Das Buch erzählt die exemplarische Geschichte des Studenten Ulrich, der vom unpolitischen Frauenheld zum politischen Aktivisten mutiert. Ulrich dringt im Laufe des Romans immer tiefer in die 68er-Szene ein und steht schließlich beinahe im Zentrum der Ereignisse. Er durchläuft gleichsam alles Stationen einer typischen Sozialisation dieser Generation: Anti-Springerdemos, SDS, Universitätskrawalle, Wohngemeinschaft, sexuelle Befreiung, Konflikt mit der Vätergeneration, Vietnam-Krieg, Terrorismus, Straßentheater, Basisarbeit in der Fabrik.
Im letzten Teil des Buches geht es schon um das (vorläufige?) Scheitern der Bewegung. Nachdem die großen Träume fürs erste zerplatzt sind, entscheidet Ulrich sich dafür, den Beruf des Grundschullehrers zu ergreifen. Der Marsch durch die Institutionen hat begonnen.

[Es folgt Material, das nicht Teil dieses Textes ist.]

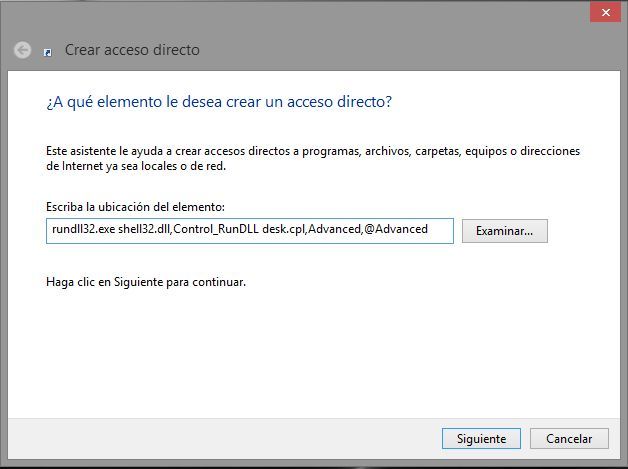Image resolution: width=628 pixels, height=469 pixels.
Task: Place cursor on '@Advanced' in location field
Action: pos(396,229)
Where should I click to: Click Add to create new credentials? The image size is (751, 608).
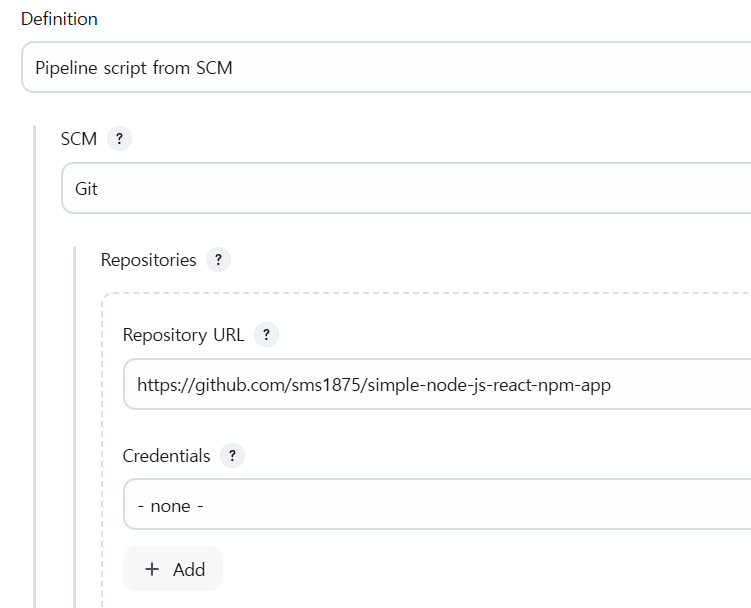pos(173,569)
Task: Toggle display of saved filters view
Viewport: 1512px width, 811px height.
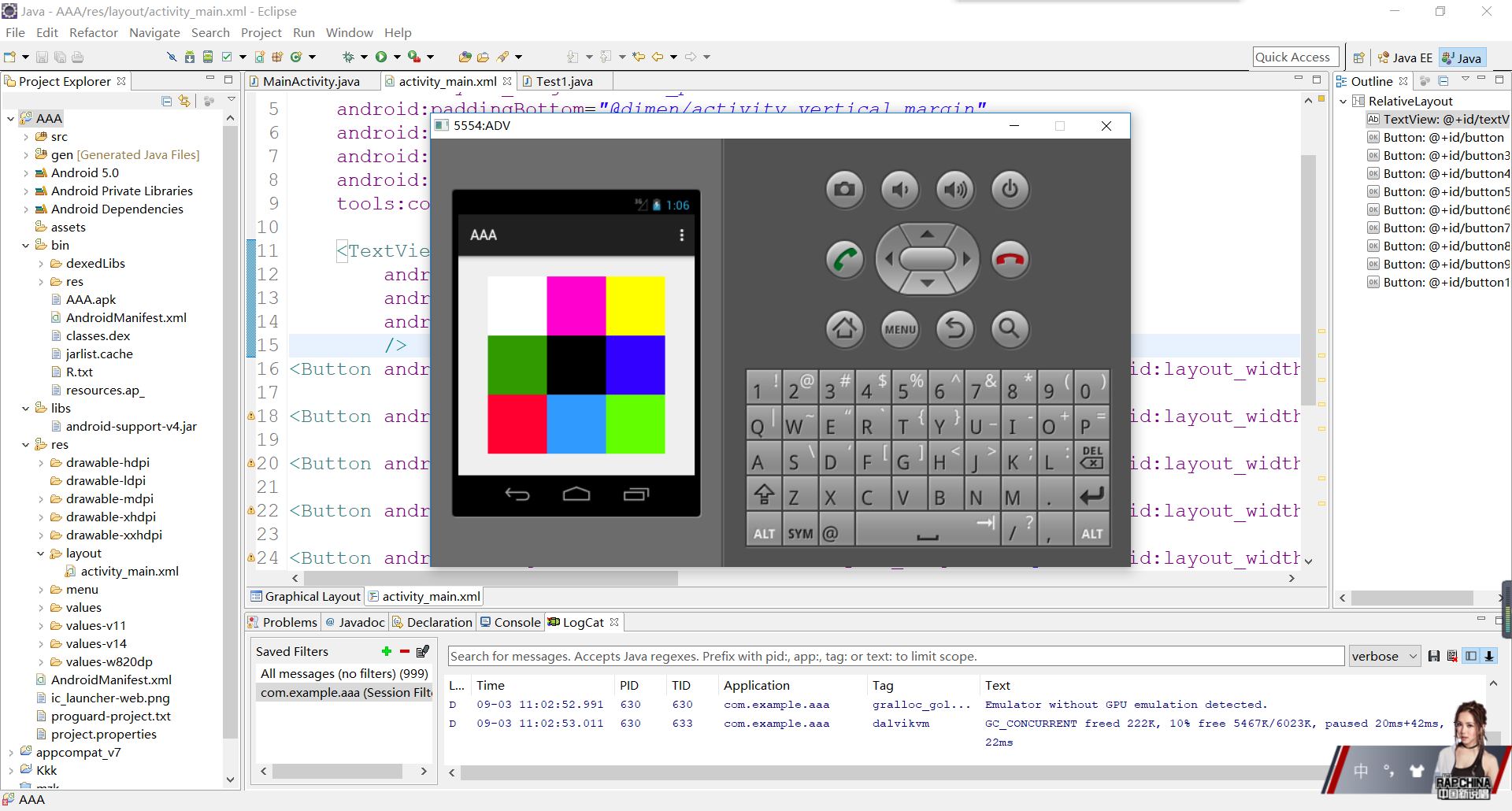Action: (x=1471, y=656)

Die wichtigste Figur neben Ulrich ist der intellektuelle Studentenführer Petersen, der ein bißchen an Rudi Dutschke erinnert. Petersen ist aber nicht nur ein glänzender Theoretiker, sondern auch ein zuverlässiger und solidarischer Freund. Trotzdem kommen Ulrich und Petersen einander menschlich nicht wirklich nahe.
Die Figur des Ulrich eignet sich sehr gut als Identifikationsfigur für den Leser, weil er anfangs eher ein unpolitischer Außenstehender ist. Ulrich und mit ihm der Leser durchleben gleichsam eine 68er-Schlüsselszene nach der anderen. Die Atmospäre dieser Zeit wird in diesen Szenen so pointiert und authentisch eingefangen, daß eine Sogwirkung entsteht, der der Leser sich kaum entziehen kann. Man hat am Ende das Gefühl, dabeigewesen zu sein.
Dieses Buch kann man durch keine Dokumentation und kein Sachbuch über die 68er-Bewegung ersetzen. Es war eine Zeit großer Ideale, aber auch großer Irrtümer. Was bleibt?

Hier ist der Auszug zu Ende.